Are El Paso County voters the only voters in America who don’t support term limits?
It appears so. A review of term limits referenda around the country shows that term limits – either new term limits or reiterating or strengthening existing ones – passed everywhere they appeared on the ballot on Nov. 2 except in this Colorado county.
But looking closer, it turns out there is more to the story. It turns out that the ballot language was carefully written and promoted to confuse the voters into thinking that a vote for the anti-term limits referendum was a vote for term limits. In reality, the measure weakened the county commissioners’ term limit from two to three terms, giving them an extra four years in office at $87,300 per.
Hence, anti-term limits commissioners like Dennis Hisey and Sallie Clark, pictured, stand to pocket about $350,000 plus perks from their election day swindle.
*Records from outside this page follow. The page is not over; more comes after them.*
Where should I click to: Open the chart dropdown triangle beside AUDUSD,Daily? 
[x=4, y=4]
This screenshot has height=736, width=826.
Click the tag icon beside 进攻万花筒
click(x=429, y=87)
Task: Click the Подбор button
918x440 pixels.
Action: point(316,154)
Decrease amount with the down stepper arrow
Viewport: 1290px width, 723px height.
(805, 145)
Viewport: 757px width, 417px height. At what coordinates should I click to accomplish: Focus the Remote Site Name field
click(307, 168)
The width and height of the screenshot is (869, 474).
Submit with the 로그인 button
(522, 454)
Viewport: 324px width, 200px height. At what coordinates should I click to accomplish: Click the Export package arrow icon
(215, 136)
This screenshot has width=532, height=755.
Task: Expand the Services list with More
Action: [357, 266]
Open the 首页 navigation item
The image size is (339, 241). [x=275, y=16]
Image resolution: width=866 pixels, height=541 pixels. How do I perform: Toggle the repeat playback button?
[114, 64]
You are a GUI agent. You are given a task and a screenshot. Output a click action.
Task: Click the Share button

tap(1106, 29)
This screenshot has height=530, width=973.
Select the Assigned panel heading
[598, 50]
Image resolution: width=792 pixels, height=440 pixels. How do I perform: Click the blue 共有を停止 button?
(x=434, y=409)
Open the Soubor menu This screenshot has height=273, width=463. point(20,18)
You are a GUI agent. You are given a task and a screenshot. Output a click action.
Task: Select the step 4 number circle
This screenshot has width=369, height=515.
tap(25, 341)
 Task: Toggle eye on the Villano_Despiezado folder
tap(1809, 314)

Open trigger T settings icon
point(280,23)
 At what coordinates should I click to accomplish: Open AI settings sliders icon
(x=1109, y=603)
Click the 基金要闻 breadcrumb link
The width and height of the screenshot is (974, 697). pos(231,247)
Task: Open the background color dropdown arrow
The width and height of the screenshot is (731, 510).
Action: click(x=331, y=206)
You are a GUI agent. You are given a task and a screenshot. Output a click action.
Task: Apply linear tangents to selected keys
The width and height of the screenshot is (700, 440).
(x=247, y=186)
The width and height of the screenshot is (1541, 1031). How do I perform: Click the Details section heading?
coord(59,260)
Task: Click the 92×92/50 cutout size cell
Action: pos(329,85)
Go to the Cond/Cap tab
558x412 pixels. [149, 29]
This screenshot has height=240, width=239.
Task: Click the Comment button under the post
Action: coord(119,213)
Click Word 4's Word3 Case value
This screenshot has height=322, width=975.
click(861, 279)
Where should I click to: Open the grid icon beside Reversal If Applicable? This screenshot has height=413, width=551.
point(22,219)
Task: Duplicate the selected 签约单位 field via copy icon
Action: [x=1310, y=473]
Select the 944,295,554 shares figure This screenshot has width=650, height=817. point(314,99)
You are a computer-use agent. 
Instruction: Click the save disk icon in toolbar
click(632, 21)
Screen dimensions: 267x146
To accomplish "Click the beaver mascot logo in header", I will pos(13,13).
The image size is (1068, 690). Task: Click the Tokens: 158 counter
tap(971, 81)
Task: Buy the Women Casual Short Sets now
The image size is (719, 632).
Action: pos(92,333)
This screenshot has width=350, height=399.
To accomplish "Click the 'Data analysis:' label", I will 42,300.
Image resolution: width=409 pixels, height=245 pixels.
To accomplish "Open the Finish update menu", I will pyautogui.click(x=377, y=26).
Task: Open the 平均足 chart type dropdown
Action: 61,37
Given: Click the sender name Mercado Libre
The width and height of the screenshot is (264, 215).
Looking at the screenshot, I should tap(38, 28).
The Colorado Springs Independent reports that county politicians “acknowledged they worded the measures strategically, asking whether officials should be limited to three terms. Unlike previous ballot measures, the questions didn't mention they're already limited to two terms."
State Sen. Ed Jones, a former El Paso county commissioner, said the measure was "disgusting" and "a slap in the face" of voters. City Councilman Darryl Glenn called it “misleading.” Former state representative Michael Merrifield told the Independent, "the way the question was posed made it sound like they were going to limit terms when in fact they are extending them."
No doubt. We’ve seen this trick before. In California in 2008, after losing twice at the ballot box already, an anti-term limits measure was crafted and marketed in a way suggesting that a yes vote would be a vote for term limits. In early polling, over 55% supported the measure. But in the course of the campaign the voters realized the trick, the polling flipped and Proposition 93 ended up losing by around 55%. In El Paso County, voters didn't get the message in time.
So, no, one can’t say El Paso is different because their voters oppose term limits. They are different because, in the year of the Tea Party, they are one county in America where the corrupt establishment Republicans won.